Quanto accaduto l'11 settembre 2021, viene considerato dalla polizia italiana come sequestro di persona. A ottobre, la procura di Pavia emette un ordine di cattura internazionale per il nonno di Eitan e il suo complice (colui che ha noleggiato il jet e guidato l'auto, affittata a Malpensa, fino all'aeroporto di Agno) per sequestro di persona e sottrazione di minore. Eitan rimane in Israele per circa tre mesi. Il tribunale dei minori di Tel Aviv e la Corte suprema di Gerusalemme confermano la decisione dei giudici italiani. Ordinano il rimpatrio del bambino, che viene consegnato alla zia in Italia.

L'8 luglio 2022, dieci mesi dopo, la procura di Pavia chiude le indagini nei confronti dei due uomini. Il 7 settembre 2022, Shmuel Peleg si presenta in tribunale, a Pavia. Viene sottoposto a interrogatorio di garanzia. «Pensavo di avere diritto di stare con mio nipote, di avere fatto una cosa lecita – si difende –. Il piccolo è sempre stato bene con me, non l'ho mai nascosto, appena siamo arrivati a Tel Aviv ho informato subito la zia e le autorità locali». Il gip sostituisce la custodia cautelare in carcere con il divieto di dimora a Milano, Varese e Pavia (dove il bambino vive con gli zii paterni e i cugini), e dispone per l'uomo anche il divieto di avvicinamento al nipote. Peleg rientra in Israele, a Tel Aviv.

A fine novembre, Shmuel Peleg si dice pronto a risarcire Eitan per garantirgli gli studi e le cure (e ottenere il patteggiamento). Il 15 dicembre 2022, il gup di Pavia accoglie le richieste di patteggiamento a 1 anno e 8 mesi e a 1 anno e 6 mesi, con pena sospesa, per rispettivamente Shmuel Peleg e (l'autista) Gabriel Alon Abutbul. 

La lapide, un anno dopo

Il 23 maggio 2022, un anno fa, Stresa ha celebrato il primo anniversario del crollo della funivia del Mottarone con una lapide in pietra locale, con la scritta in latino «a perenne ricordo» e i nomi delle 14 vittime. Esattamente dove la cabina numero 3 ha concluso la sua folle corsa. Una cerimonia sobria, per consentire ai partecipanti di vivere in modo intimo il dolore.

Questa mattina, in cima al Mottarone, è stato celebrato il secondo anniversario. Don Gian Luca Villa, parroco di Stresa, durante la messa ha dichiarato: la recente chiusura delle indagini da parte della Procura di Verbania ha rivelato «chiare e gravissime responsabilità umane che hanno comportato la morte di innocenti.
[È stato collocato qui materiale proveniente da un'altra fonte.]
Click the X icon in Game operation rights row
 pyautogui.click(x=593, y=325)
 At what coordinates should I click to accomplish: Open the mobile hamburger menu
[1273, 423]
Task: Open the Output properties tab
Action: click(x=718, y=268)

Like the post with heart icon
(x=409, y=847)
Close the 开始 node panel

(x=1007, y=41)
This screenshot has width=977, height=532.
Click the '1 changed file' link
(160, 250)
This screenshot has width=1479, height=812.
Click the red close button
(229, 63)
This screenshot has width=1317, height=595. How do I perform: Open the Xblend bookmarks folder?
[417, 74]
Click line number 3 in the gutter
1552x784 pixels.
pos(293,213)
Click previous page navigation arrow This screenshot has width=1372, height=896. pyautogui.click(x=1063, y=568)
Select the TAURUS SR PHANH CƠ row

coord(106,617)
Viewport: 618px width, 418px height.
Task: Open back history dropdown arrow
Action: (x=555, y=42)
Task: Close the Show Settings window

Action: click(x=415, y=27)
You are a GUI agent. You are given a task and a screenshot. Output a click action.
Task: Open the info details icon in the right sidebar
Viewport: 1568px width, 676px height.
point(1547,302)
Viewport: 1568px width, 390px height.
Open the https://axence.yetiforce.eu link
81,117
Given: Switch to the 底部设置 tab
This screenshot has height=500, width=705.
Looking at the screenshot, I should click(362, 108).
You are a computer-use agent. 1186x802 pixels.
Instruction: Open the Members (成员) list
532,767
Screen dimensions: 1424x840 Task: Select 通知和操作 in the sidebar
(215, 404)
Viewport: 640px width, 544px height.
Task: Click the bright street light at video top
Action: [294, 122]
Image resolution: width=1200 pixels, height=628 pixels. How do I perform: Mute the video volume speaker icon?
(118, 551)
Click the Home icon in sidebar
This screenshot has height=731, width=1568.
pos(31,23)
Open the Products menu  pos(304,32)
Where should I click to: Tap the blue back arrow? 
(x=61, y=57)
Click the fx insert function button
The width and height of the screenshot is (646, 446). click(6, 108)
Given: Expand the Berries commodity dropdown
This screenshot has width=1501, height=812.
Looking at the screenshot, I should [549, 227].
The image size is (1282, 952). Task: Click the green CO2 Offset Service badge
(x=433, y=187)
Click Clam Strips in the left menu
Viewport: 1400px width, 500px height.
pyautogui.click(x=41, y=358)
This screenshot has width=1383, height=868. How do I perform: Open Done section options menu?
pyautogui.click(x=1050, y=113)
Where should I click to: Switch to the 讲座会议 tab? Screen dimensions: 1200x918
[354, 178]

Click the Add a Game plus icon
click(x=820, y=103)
L'incidente non è stato un castigo divino, non il frutto di un imprevedibile fato, non un crudele destino. Ci sono persone dalla coscienza intorpidita che, nella logica disumana e irresponsabile del "tanto non capita nulla", hanno provocato la morte di 14 innocenti». Auspichiamo che il processo possa garantire quanto prima una giustizia umana come minima e doverosa restituzione di fiducia e speranza nella vita e nelle istituzioni preposte», ha aggiunto il prete che, al termine della funzione, ha ricordato il nome e l'età delle 14 vittime.